GOAL OF THE EXERCISE.
Copy the records below word for word, leaving out nothing.

(Dataset records)
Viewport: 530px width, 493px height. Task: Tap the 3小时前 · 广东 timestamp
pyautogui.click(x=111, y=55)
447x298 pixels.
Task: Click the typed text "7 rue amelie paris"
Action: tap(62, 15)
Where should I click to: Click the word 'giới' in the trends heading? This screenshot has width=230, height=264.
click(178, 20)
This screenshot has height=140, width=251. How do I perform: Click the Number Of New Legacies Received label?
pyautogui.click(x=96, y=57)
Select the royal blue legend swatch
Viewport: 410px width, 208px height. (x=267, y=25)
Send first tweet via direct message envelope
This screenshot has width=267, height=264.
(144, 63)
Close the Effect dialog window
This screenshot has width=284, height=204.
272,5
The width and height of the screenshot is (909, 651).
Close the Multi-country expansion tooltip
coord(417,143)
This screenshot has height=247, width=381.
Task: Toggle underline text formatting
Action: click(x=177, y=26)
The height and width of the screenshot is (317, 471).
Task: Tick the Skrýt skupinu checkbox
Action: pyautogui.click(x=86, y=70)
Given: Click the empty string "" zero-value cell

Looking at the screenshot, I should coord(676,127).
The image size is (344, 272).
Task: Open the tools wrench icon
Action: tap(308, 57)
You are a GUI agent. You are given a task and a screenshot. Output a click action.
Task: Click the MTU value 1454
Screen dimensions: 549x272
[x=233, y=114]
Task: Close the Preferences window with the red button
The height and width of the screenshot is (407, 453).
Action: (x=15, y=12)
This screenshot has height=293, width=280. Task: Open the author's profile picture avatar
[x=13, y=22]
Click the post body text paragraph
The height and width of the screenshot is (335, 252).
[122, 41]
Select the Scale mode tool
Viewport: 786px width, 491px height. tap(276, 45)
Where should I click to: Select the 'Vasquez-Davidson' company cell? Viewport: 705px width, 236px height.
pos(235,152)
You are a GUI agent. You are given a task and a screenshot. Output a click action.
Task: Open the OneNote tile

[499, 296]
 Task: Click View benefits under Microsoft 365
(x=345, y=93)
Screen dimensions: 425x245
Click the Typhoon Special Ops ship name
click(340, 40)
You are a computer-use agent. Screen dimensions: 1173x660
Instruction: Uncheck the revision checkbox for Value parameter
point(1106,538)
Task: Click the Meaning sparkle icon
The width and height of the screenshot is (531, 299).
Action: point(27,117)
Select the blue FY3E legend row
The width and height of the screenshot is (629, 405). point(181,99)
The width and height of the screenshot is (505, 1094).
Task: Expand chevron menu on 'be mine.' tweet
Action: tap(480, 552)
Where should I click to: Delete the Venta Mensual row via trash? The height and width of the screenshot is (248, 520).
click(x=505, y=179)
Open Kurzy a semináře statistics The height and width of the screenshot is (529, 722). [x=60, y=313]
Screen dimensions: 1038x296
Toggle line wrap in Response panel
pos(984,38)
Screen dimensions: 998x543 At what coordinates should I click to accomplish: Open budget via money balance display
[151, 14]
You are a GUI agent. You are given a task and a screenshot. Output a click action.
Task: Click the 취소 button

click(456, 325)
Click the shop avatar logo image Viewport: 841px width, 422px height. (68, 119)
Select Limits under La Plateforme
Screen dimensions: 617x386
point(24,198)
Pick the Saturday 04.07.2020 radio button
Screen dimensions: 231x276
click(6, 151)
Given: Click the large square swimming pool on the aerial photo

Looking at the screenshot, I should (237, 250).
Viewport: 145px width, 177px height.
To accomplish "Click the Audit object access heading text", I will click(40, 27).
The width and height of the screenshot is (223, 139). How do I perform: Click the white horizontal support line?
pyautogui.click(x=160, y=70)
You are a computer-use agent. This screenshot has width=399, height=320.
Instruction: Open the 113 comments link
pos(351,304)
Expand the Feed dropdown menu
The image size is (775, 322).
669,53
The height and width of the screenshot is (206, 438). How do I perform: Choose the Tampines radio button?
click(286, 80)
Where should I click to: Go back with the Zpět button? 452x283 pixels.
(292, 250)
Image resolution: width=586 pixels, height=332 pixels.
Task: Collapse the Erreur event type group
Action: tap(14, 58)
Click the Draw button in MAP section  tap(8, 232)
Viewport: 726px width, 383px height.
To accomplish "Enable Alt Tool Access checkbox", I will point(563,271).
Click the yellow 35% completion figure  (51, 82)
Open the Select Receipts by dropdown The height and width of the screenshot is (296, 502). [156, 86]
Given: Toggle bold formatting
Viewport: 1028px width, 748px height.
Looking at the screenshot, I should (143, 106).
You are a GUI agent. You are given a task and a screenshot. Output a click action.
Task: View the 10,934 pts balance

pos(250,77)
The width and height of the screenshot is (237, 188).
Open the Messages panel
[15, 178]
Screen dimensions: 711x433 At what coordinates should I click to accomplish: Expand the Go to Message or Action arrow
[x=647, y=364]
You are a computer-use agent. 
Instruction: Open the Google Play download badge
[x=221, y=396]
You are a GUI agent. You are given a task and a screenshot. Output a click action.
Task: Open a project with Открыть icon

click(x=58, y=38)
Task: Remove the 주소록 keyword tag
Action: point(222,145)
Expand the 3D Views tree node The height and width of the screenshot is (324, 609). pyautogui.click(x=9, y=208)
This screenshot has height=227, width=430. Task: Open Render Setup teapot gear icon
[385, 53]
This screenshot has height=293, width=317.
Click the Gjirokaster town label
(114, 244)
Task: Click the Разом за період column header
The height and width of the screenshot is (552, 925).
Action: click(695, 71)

COMPLETED TASK.
Viewport: 530px width, 493px height. Task: Tap the 3小时前 · 广东 timestamp
pyautogui.click(x=111, y=55)
447x298 pixels.
Task: Click the typed text "7 rue amelie paris"
Action: tap(62, 15)
Where should I click to: Click the word 'giới' in the trends heading? This screenshot has width=230, height=264.
click(178, 20)
This screenshot has height=140, width=251. How do I perform: Click the Number Of New Legacies Received label?
pyautogui.click(x=96, y=57)
Select the royal blue legend swatch
Viewport: 410px width, 208px height. (x=267, y=25)
Send first tweet via direct message envelope
This screenshot has width=267, height=264.
(144, 63)
Close the Effect dialog window
This screenshot has width=284, height=204.
272,5
The width and height of the screenshot is (909, 651).
Close the Multi-country expansion tooltip
coord(417,143)
This screenshot has height=247, width=381.
Task: Toggle underline text formatting
Action: click(x=177, y=26)
The height and width of the screenshot is (317, 471).
Task: Tick the Skrýt skupinu checkbox
Action: pyautogui.click(x=86, y=70)
Given: Click the empty string "" zero-value cell

Looking at the screenshot, I should coord(676,127).
The image size is (344, 272).
Task: Open the tools wrench icon
Action: tap(308, 57)
You are a GUI agent. You are given a task and a screenshot. Output a click action.
Task: Click the MTU value 1454
Screen dimensions: 549x272
[x=233, y=114]
Task: Close the Preferences window with the red button
The height and width of the screenshot is (407, 453).
Action: (x=15, y=12)
This screenshot has height=293, width=280. Task: Open the author's profile picture avatar
[x=13, y=22]
Click the post body text paragraph
The height and width of the screenshot is (335, 252).
[122, 41]
Select the Scale mode tool
Viewport: 786px width, 491px height. tap(276, 45)
Where should I click to: Select the 'Vasquez-Davidson' company cell? Viewport: 705px width, 236px height.
pos(235,152)
You are a GUI agent. You are given a task and a screenshot. Output a click action.
Task: Open the OneNote tile

[499, 296]
 Task: Click View benefits under Microsoft 365
(x=345, y=93)
Screen dimensions: 425x245
Click the Typhoon Special Ops ship name
click(340, 40)
You are a computer-use agent. Screen dimensions: 1173x660
Instruction: Uncheck the revision checkbox for Value parameter
point(1106,538)
Task: Click the Meaning sparkle icon
The width and height of the screenshot is (531, 299).
Action: point(27,117)
Select the blue FY3E legend row
The width and height of the screenshot is (629, 405). point(181,99)
The width and height of the screenshot is (505, 1094).
Task: Expand chevron menu on 'be mine.' tweet
Action: tap(480, 552)
Where should I click to: Delete the Venta Mensual row via trash? The height and width of the screenshot is (248, 520).
click(x=505, y=179)
Open Kurzy a semináře statistics The height and width of the screenshot is (529, 722). [x=60, y=313]
Screen dimensions: 1038x296
Toggle line wrap in Response panel
pos(984,38)
Screen dimensions: 998x543 At what coordinates should I click to accomplish: Open budget via money balance display
[151, 14]
You are a GUI agent. You are given a task and a screenshot. Output a click action.
Task: Click the 취소 button

click(456, 325)
Click the shop avatar logo image Viewport: 841px width, 422px height. (68, 119)
Select Limits under La Plateforme
Screen dimensions: 617x386
point(24,198)
Pick the Saturday 04.07.2020 radio button
Screen dimensions: 231x276
click(6, 151)
Given: Click the large square swimming pool on the aerial photo

Looking at the screenshot, I should (237, 250).
Viewport: 145px width, 177px height.
To accomplish "Click the Audit object access heading text", I will click(40, 27).
The width and height of the screenshot is (223, 139). How do I perform: Click the white horizontal support line?
pyautogui.click(x=160, y=70)
You are a computer-use agent. This screenshot has width=399, height=320.
Instruction: Open the 113 comments link
pos(351,304)
Expand the Feed dropdown menu
The image size is (775, 322).
669,53
The height and width of the screenshot is (206, 438). How do I perform: Choose the Tampines radio button?
click(286, 80)
Where should I click to: Go back with the Zpět button? 452x283 pixels.
(292, 250)
Image resolution: width=586 pixels, height=332 pixels.
Task: Collapse the Erreur event type group
Action: tap(14, 58)
Click the Draw button in MAP section  tap(8, 232)
Viewport: 726px width, 383px height.
To accomplish "Enable Alt Tool Access checkbox", I will point(563,271).
Click the yellow 35% completion figure  (51, 82)
Open the Select Receipts by dropdown The height and width of the screenshot is (296, 502). [156, 86]
Given: Toggle bold formatting
Viewport: 1028px width, 748px height.
Looking at the screenshot, I should (143, 106).
You are a GUI agent. You are given a task and a screenshot. Output a click action.
Task: View the 10,934 pts balance

pos(250,77)
The width and height of the screenshot is (237, 188).
Open the Messages panel
[15, 178]
Screen dimensions: 711x433 At what coordinates should I click to accomplish: Expand the Go to Message or Action arrow
[x=647, y=364]
You are a computer-use agent. 
Instruction: Open the Google Play download badge
[x=221, y=396]
You are a GUI agent. You are given a task and a screenshot. Output a click action.
Task: Open a project with Открыть icon

click(x=58, y=38)
Task: Remove the 주소록 keyword tag
Action: point(222,145)
Expand the 3D Views tree node The height and width of the screenshot is (324, 609). pyautogui.click(x=9, y=208)
This screenshot has height=227, width=430. Task: Open Render Setup teapot gear icon
[385, 53]
This screenshot has height=293, width=317.
Click the Gjirokaster town label
(114, 244)
Task: Click the Разом за період column header
The height and width of the screenshot is (552, 925).
Action: click(695, 71)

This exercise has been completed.